Hoofdstuk 9 - Slotbepalingen

Artikel 9.1 - Afwijken van bepalingen/hardheidsclausule

Dit artikel bepaalt dat het college in bijzondere gevallen kan afwijken van de bepalingen van deze verordening, zo nodig na het inwinnen van advies. Dit afwijken kan alleen maar ten gunste van de betrokken ondersteuningsbehoevende, mantelzorger of eigenaar van de woonruimte en nooit ten nadele. Ook de eigenaar van de aangepaste woonruimte kan in aanmerking komen voor de hardheidsclausule. Gedacht kan worden aan een situatie waar het van belang is dat een woon_ruimte ook langer dan zes maanden leeg staat, omdat bij

voorbeeld bekend is dat een ondersteuningsbehoevende op het punt staat om uit een revalidatiecentrum te worden ontslagen en waar de aangepaste woning uitermate geschikt voor is. In die gevallen kan het doelmatiger zijn om een langere periode een tegemoetkoming in de huurderving te verstrekken. Verder is met nadruk gemeld: in bijzondere gevallen. Het gebruik maken van de hardheidsclausule moet beschouwd worden

als een uitzondering en niet als een regel.
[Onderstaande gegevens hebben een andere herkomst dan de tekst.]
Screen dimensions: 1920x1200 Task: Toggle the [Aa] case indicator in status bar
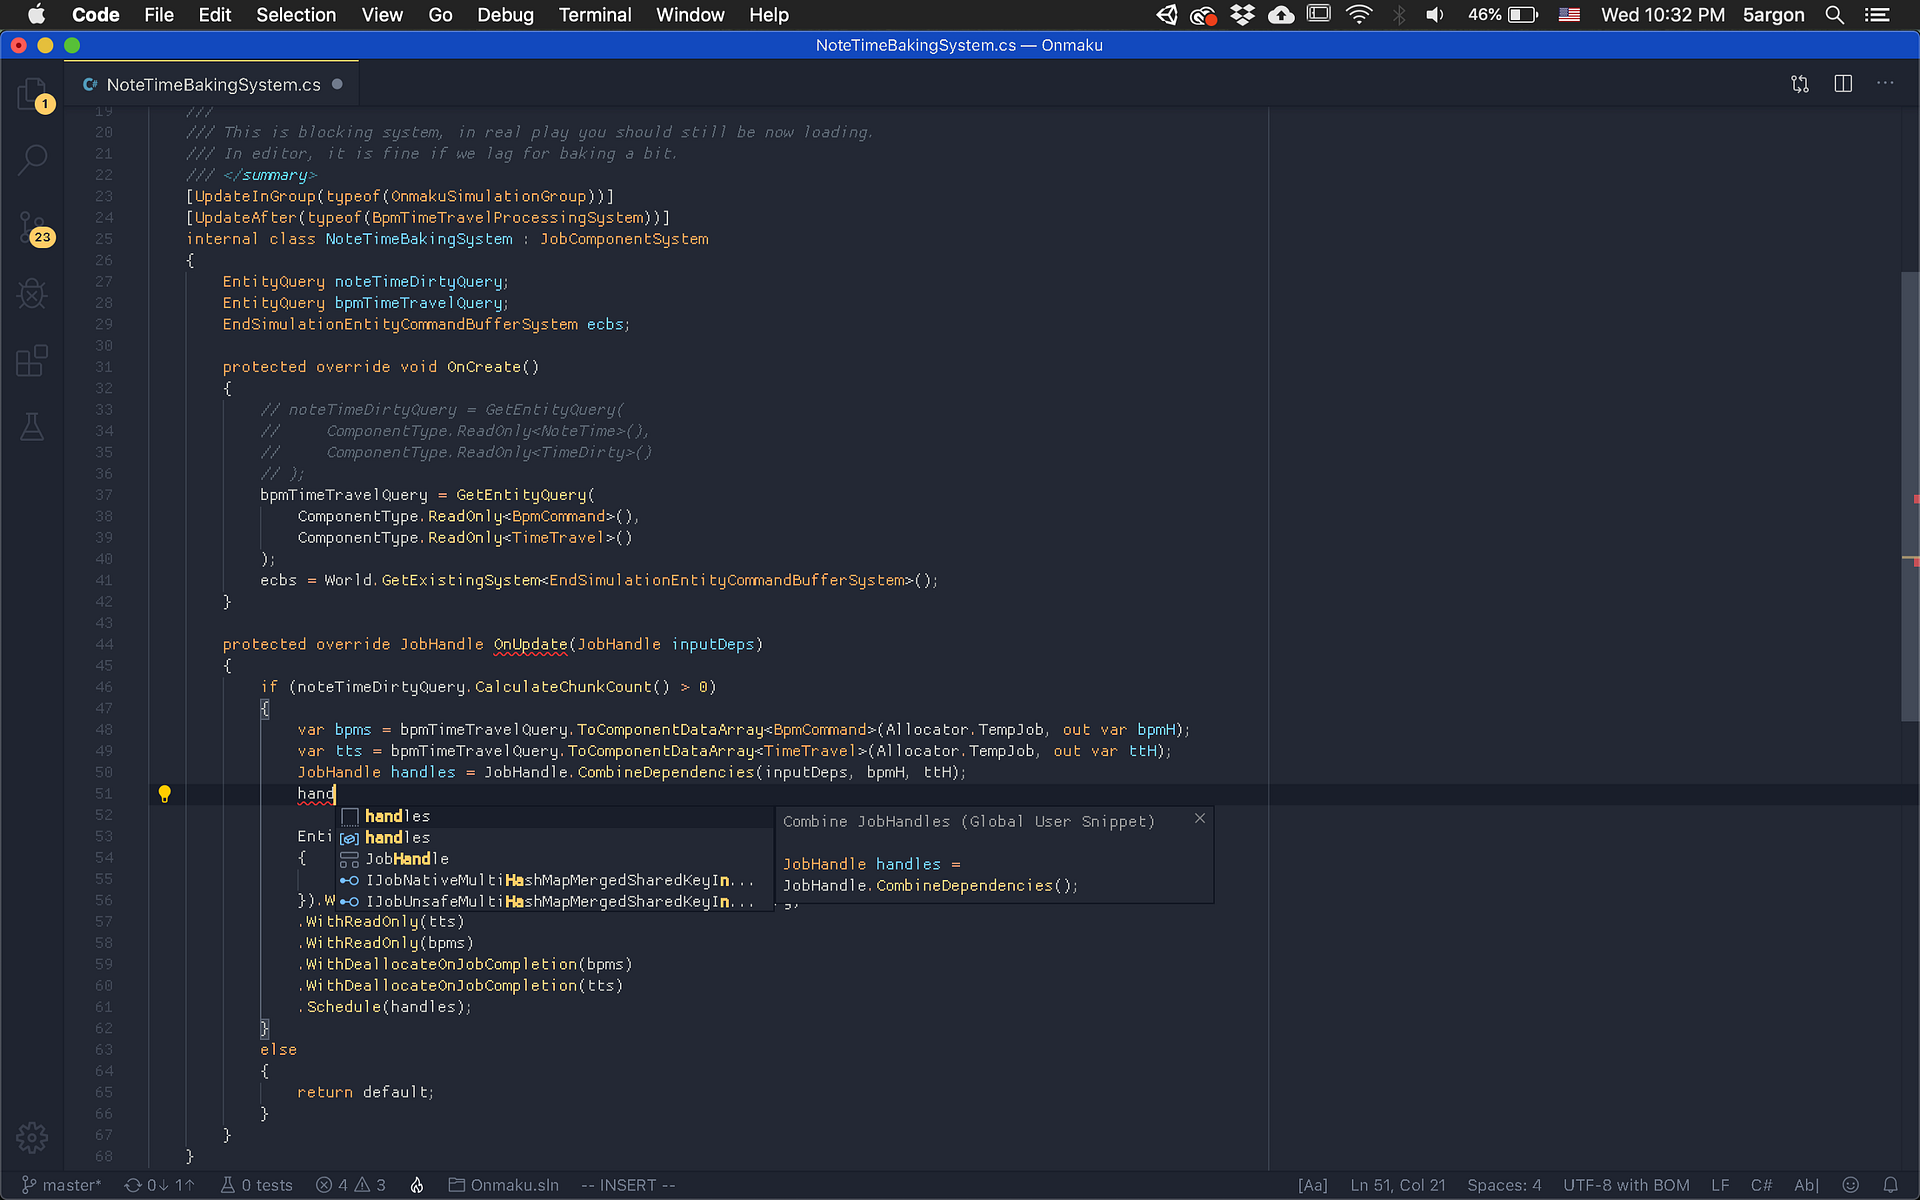click(1312, 1185)
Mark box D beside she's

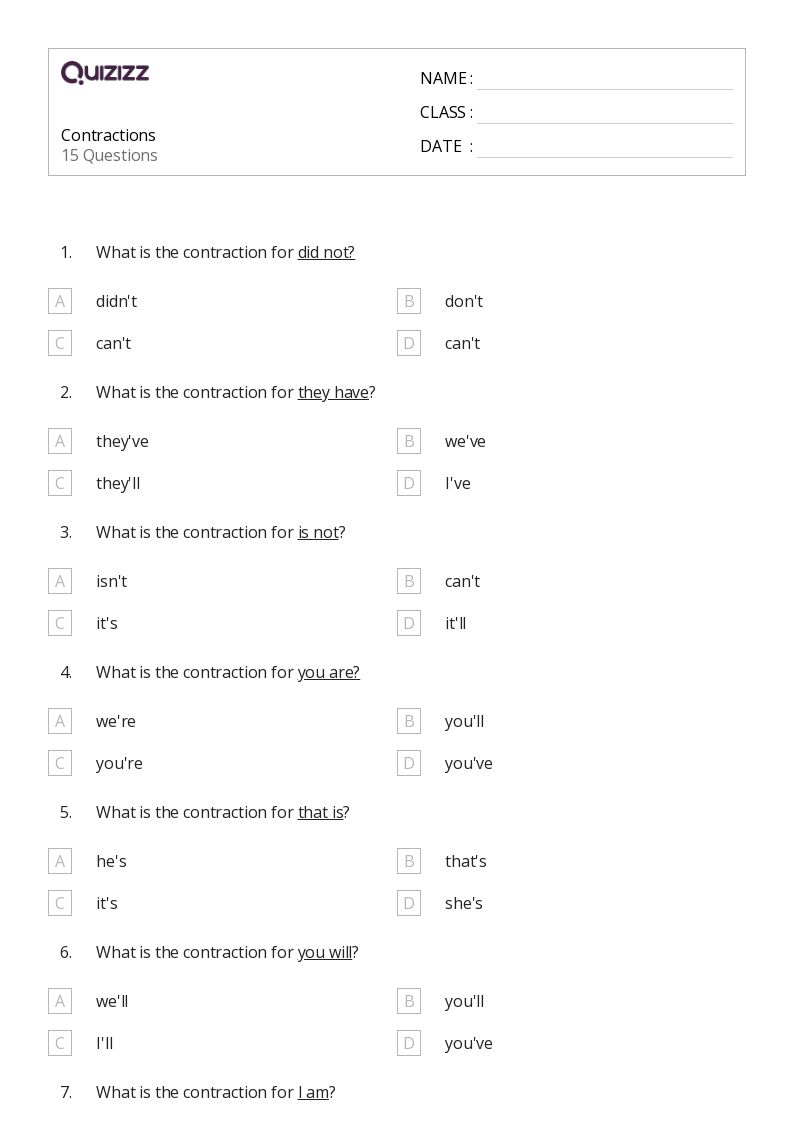pos(409,903)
De gemeente moet in verband met precedentwerking duidelijk aangeven waarom in een bepaalde situatie van de verordening wordt afgeweken.

Artikel 9.2 - Beslissing het college in gevallen waarin de verordening niet voorziet

Deze restclausule biedt het college de mogelijkheid in alle niet-voorziene situaties te handelen naar bevind van zaken. Omdat ook deze beslissingen onderworpen zijn aan de voorgeschreven bezwaar- en beroepsprocedures, dient ook in deze gevallen de beslissing gemotiveerd genomen te worden.
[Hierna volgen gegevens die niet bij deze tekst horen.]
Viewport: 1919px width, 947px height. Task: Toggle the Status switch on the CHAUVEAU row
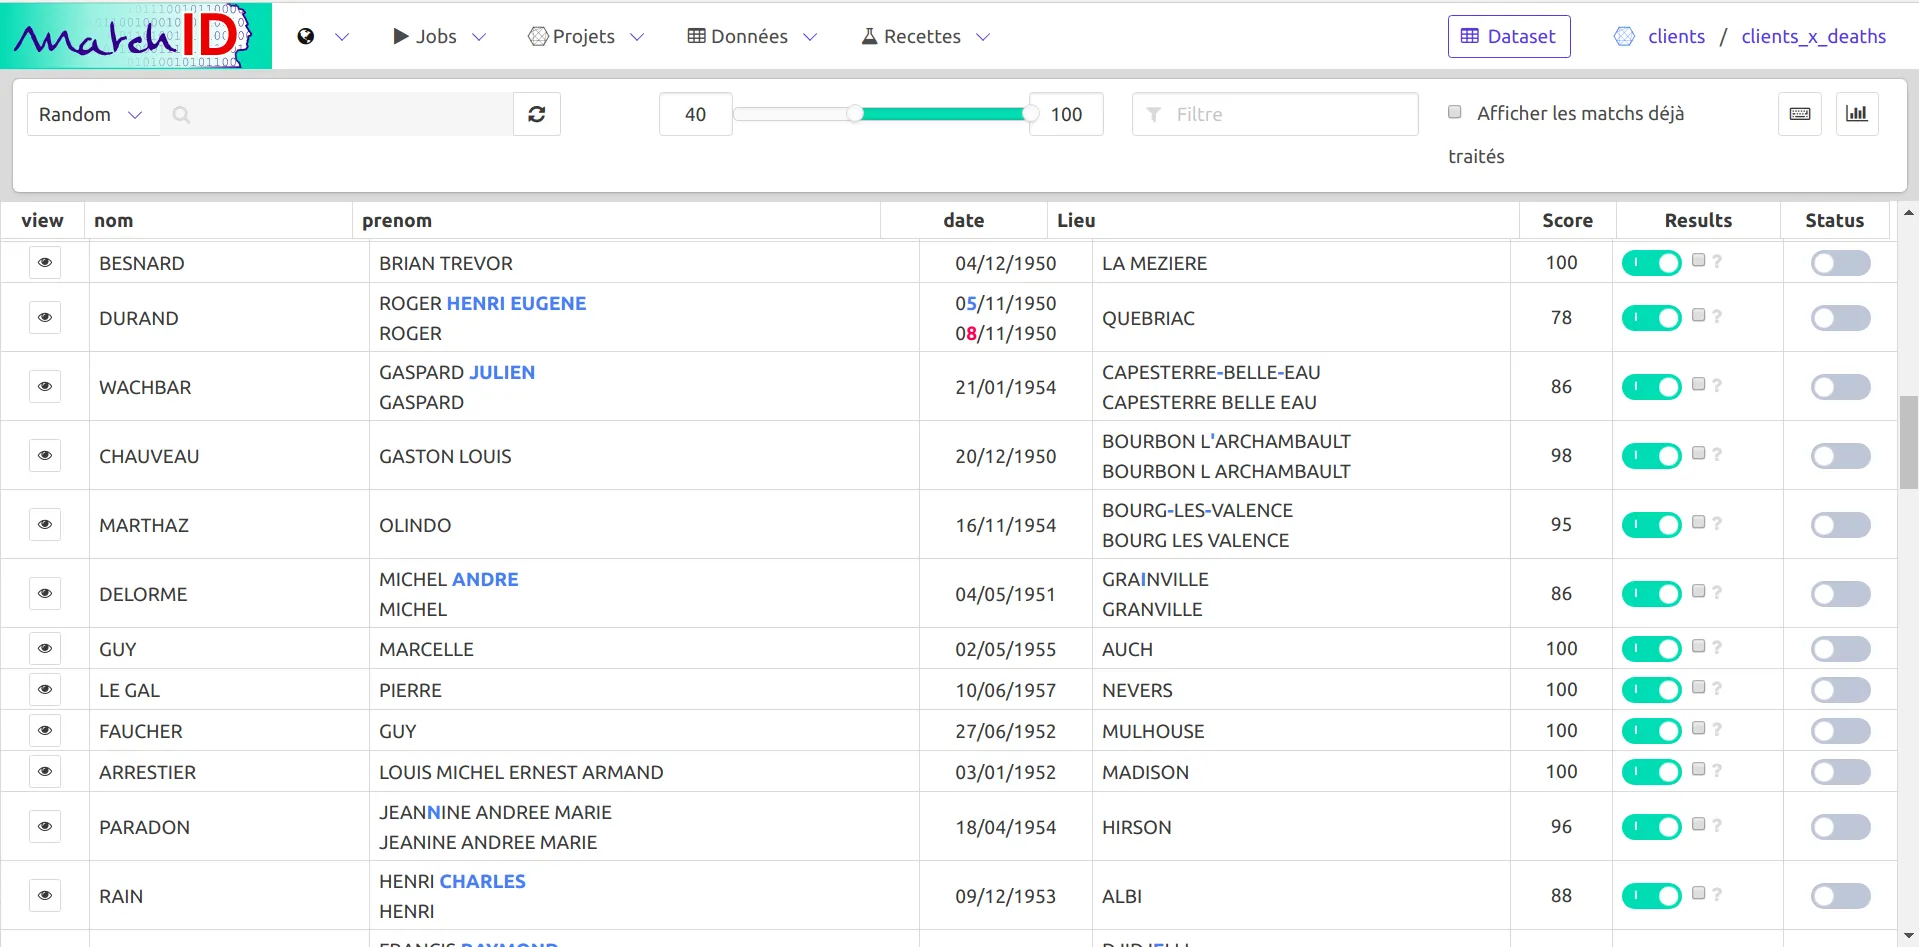[1839, 455]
Artikel 9.3 - Periodieke evaluatie gemeentelijk beleid en bijstelling verordening

Op grond van dit artikel dient het gemeentelijk beleid jaarlijks geëvalueerd te worden. Indien de evaluatie daartoe aanleiding geeft, bijvoorbeeld omdat het voorzieningenniveau te hoog of te laag blijkt te zijn, dient de evaluatie te leiden tot aanpassing van de verordening.